Vale esclarecer que a Portaria atacada pela ação judicial promovida determinava que o médico veterinário estava proibido de efetuar o tratamento de animais diagnosticados com leishmaniose visceral, apesar da existência de medicamentos humanos para tal finalidade e, ainda determinava a eutanásia, o sacrifício, dos animais assim diagnosticados.

Segundo a decisão proferida, em voto divergente, pelo Des. André Nabarrete, a Portaria Ministerial n. 1.426, de 11 de julho de 2008 é ilegal, pois impede o livre exercício da profissão do médico veterinário, além de ser contrária a proteção constitucional do meio ambiente e da própria pessoa humana, na qual podem ser incluídos os animais, já que seres vivos dotados de sistema nervoso desenvolvido, que lhes confere sentimentos como a dor.

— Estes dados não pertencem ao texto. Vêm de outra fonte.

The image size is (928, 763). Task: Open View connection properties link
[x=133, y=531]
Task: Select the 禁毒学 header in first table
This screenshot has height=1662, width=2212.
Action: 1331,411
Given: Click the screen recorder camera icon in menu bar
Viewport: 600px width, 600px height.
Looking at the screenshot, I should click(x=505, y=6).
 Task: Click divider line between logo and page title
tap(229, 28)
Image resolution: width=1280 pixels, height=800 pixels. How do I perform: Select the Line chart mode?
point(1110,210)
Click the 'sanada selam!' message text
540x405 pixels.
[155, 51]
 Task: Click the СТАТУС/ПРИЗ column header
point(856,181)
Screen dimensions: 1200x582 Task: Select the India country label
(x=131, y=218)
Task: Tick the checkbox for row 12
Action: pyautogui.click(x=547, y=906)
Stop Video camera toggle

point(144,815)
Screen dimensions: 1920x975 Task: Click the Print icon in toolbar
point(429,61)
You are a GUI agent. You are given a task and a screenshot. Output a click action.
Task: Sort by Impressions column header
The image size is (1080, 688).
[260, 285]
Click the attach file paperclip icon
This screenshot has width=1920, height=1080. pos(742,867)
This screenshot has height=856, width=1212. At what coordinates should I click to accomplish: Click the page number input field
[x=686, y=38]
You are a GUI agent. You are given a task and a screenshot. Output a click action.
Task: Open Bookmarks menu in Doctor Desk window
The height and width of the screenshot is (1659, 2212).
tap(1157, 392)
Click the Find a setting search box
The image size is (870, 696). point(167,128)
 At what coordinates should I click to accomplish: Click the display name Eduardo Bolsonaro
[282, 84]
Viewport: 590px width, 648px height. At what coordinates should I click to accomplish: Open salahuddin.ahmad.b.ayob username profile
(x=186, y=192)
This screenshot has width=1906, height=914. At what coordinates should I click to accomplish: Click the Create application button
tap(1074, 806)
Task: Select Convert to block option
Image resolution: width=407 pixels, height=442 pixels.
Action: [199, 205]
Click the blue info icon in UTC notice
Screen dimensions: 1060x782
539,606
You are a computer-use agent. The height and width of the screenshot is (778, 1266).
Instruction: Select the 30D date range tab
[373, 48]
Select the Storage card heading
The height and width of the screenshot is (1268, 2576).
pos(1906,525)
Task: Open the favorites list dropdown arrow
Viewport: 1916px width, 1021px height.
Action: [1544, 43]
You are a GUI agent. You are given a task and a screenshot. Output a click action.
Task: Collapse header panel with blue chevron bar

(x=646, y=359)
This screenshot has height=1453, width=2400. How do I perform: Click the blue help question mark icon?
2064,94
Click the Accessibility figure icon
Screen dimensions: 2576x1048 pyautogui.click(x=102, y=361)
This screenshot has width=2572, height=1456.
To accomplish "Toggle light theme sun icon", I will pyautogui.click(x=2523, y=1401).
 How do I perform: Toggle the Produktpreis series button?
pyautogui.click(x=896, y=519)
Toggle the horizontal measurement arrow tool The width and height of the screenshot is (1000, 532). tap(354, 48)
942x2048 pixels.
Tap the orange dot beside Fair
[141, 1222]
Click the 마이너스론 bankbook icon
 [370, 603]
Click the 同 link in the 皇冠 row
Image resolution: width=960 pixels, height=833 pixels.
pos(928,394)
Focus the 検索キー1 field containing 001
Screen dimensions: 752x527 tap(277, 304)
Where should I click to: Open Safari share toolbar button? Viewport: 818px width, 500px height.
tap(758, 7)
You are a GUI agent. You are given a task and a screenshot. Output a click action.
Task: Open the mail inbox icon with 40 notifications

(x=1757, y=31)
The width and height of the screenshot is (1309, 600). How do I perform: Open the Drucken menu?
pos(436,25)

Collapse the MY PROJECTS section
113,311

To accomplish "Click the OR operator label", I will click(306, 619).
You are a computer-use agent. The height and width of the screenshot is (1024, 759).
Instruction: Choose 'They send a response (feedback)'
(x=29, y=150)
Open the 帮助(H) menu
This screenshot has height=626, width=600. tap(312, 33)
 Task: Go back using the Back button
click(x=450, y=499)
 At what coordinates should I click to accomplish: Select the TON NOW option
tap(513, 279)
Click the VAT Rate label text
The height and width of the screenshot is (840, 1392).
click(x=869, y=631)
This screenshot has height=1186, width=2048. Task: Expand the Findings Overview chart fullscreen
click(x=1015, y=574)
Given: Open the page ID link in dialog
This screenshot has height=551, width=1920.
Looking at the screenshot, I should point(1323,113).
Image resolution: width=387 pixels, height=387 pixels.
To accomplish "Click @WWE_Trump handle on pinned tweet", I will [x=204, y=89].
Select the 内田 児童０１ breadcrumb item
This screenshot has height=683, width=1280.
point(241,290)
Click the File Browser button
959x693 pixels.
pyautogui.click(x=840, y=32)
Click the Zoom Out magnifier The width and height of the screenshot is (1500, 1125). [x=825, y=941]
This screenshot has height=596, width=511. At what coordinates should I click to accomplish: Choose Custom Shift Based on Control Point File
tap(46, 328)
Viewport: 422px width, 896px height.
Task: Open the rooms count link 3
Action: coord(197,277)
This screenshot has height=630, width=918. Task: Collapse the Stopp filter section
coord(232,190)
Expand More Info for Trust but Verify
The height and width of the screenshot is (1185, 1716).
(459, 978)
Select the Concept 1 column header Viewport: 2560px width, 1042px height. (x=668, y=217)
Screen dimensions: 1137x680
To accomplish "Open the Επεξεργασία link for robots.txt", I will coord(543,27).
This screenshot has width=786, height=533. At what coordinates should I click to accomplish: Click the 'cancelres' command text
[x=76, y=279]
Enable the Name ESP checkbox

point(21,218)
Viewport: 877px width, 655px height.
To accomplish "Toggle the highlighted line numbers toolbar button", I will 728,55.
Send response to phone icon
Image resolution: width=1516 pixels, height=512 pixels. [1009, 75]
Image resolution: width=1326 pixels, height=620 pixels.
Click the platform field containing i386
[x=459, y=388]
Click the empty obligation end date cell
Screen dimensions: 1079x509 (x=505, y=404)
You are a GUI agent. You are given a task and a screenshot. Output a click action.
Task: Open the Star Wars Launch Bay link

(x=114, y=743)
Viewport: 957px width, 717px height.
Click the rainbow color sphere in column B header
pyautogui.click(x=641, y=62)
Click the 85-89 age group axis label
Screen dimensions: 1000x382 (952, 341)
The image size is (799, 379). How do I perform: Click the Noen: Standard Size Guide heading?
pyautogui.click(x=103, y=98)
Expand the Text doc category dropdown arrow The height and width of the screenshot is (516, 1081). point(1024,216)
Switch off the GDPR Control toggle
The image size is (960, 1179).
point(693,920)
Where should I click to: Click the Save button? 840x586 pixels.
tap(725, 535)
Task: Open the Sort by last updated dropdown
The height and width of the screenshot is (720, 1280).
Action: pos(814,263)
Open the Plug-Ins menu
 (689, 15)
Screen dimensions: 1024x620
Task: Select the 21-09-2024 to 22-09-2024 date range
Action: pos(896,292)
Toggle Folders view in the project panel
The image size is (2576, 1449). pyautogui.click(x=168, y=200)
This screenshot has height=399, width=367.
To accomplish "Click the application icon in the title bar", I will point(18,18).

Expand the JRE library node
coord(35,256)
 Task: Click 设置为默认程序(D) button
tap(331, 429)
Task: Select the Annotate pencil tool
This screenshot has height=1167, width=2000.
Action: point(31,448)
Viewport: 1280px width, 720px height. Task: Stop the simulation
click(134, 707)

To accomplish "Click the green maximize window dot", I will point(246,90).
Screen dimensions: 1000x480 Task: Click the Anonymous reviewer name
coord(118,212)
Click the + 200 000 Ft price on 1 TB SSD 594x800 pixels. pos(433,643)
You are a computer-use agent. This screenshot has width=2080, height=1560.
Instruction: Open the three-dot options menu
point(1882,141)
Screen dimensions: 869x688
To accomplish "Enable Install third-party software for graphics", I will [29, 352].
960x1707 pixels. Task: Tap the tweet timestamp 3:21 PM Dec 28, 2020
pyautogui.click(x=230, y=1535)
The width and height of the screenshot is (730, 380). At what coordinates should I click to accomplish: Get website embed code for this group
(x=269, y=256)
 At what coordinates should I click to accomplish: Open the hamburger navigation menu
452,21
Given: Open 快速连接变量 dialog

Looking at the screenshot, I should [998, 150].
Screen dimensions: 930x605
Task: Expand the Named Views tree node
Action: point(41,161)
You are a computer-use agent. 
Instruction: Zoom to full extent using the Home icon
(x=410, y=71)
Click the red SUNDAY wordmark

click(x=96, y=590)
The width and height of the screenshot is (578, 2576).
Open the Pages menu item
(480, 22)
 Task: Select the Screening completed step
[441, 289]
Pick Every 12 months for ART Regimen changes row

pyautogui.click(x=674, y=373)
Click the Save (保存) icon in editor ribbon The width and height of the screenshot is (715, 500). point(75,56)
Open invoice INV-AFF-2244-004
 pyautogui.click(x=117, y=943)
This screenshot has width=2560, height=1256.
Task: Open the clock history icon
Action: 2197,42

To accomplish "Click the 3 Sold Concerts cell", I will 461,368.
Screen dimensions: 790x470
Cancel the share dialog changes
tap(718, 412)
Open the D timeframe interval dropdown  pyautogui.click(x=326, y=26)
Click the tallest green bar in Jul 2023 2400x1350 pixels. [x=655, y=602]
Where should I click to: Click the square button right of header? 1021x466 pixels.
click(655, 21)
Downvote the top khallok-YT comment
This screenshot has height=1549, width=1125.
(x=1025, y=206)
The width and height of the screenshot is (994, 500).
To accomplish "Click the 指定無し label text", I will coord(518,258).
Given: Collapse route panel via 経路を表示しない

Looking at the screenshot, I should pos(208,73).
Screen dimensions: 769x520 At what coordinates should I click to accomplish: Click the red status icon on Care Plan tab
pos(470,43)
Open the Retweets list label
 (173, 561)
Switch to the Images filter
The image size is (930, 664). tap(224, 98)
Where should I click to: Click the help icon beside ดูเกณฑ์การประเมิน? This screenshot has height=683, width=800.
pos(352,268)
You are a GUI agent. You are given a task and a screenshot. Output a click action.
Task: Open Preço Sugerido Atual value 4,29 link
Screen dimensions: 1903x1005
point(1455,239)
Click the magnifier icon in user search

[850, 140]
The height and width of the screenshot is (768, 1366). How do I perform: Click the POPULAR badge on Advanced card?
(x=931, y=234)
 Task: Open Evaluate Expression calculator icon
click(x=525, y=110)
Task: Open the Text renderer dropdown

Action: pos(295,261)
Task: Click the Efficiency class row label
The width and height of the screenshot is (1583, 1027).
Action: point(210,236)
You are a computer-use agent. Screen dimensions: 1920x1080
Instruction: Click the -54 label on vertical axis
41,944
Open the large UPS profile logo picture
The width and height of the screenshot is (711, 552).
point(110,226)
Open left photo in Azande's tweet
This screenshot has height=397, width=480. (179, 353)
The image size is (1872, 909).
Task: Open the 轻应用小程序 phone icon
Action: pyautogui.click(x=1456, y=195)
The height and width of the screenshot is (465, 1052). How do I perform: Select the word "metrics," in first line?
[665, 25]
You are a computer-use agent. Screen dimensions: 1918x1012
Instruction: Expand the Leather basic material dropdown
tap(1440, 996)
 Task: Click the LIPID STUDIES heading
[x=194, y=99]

Ademais, na decisão de elevada sabedoria e independência, o Desembargador reconheceu que a matança dos animais infectados é afrontosa à legislações de ordem internacional, como a Declaração Universal dos Direitos dos Animais, assinada em Bruxelas e admitida pelo ordenamento jurídico brasileiro, pois esta norma impõe a proteção à vida dos animais, tanto decorrentes de maus tratos, quanto da vida digna.

A decisão tem efeitos imediatos de modo que desde logo está proibido o sacrifício de animais que possam ser tratados, seja com medicamento animal, humano ou, ainda, com medicamentos não registrados no Ministério da Agricultura, Pecuária e Abastecimento,, bem como, fica sem efeito as Resoluções dos Conselhos Regionais que se apoiaram na aludida Portaria.

Importante entender que, apesar disso, é possível que a decisão seja revista, tanto no Tribunal Federal, quanto pelo Superior Tribunal de Justiça ou pelo Supremo Tribunal Federal, já que passível de recurso, os quais, como regra, não terão o condão de inviabilizar a imediata suspensão dos efeitos decorrentes da Portaria Ministerial.

Por todas essas razões podemos dizer que a solução apresentada pelo eminente julgador traduz de modo satisfatório o interesse dos animais e de seus donos, sem afrontar o interesse público, especialmente porque, a eutanásia desses animais não tem o efeito de acabar ou reduzir a incidência da doença, já que centenas foram sacrificados nos últimos anos e os números de contaminação só aumentam.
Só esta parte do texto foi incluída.